Dr David Newman-Toker an Associate Professor of Neurology at St. John’s Hopkins University School of Medicine has recently headed up a Study into medical malpractice in the USA reviewing 25 years’ of medical malpractice claims.

The Study found that diagnostic errors were the most common source of claims and the most dangerous errors from the patient welfare perspective. The Study reviewed both incorrect and delayed diagnoses. with Dr. Newman- Toker commenting that “People who study diagnostic errors have known for many years that diagnostic errors are the bottom of the iceberg.
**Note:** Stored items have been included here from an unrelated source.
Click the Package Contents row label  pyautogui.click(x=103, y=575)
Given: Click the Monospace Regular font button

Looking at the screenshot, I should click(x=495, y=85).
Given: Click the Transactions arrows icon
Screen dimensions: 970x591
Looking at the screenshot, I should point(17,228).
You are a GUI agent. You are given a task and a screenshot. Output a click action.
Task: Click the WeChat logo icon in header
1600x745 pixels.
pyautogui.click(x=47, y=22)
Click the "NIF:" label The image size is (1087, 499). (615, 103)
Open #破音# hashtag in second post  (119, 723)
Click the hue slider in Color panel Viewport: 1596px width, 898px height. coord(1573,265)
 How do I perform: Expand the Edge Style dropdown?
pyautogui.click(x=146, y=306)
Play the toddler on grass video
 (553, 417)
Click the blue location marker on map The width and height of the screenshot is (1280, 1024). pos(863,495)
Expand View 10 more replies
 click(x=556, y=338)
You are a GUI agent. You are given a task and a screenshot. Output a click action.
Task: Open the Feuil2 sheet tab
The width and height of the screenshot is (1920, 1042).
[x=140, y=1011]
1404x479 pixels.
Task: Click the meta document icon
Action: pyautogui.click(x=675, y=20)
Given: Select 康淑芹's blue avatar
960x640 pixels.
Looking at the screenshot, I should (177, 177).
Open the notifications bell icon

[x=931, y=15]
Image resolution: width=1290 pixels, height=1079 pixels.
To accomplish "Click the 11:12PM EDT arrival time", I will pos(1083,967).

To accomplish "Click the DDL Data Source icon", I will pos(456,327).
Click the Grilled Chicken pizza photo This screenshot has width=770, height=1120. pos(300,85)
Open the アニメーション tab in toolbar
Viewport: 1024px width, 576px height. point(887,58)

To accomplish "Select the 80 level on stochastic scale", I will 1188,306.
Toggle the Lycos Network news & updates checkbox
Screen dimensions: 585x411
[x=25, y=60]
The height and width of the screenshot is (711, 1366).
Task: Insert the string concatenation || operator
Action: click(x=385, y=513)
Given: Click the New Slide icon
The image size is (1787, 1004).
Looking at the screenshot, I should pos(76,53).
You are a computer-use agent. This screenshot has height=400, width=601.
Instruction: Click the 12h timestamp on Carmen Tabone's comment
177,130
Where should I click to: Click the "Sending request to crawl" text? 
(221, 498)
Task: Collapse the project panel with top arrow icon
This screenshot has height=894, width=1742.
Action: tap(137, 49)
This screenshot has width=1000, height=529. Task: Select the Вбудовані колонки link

The tip of the iceberg is what we have been focusing on for the last decade, which is reducing medication errors and on-site surgeries . These are important problems but they are not as big a problem in terms of their overall public health burden as diagnostic errors are”.

The Study found that diagnostic errors were the most likely to result in disability or death with the primary issue being missed diagnosis as opposed to late diagnosis.

Dr Newman-Toker observed that research and innovation has shifted away from the importance of diagnosing conditions first. “Treatment starts with diagnosis”, he says.

The Study recommends that Hospitals be required to track and report misdiagnoses and that Government invest in understanding how to avoid such occurrences.

In a separate Study carried out by Researchers from Boston Childrens’ Hospital and Harvard Medical School we get an interesting insight into one of the root causes of Medical Negligence. Breakdown in Communications among Medical Personnel has significant negative implications. It was reported that improved COMMUNICATION among health care providers reduced injuries due to medical errors by 30%.

In 80% of the cases considered, the Study has identified a causative link between medical errors and poor communication between clinicians, particularly during work shift changes.

The Study has also reported that an intensive three hour training program focused on improving oral and written communications greatly alleviates the problem with a resultant improvement in Patient Safety.

A brief review of Irish Medical Negligence cases to include those reported throughout 2014 suggest a similar issue with communication in our own hospitals.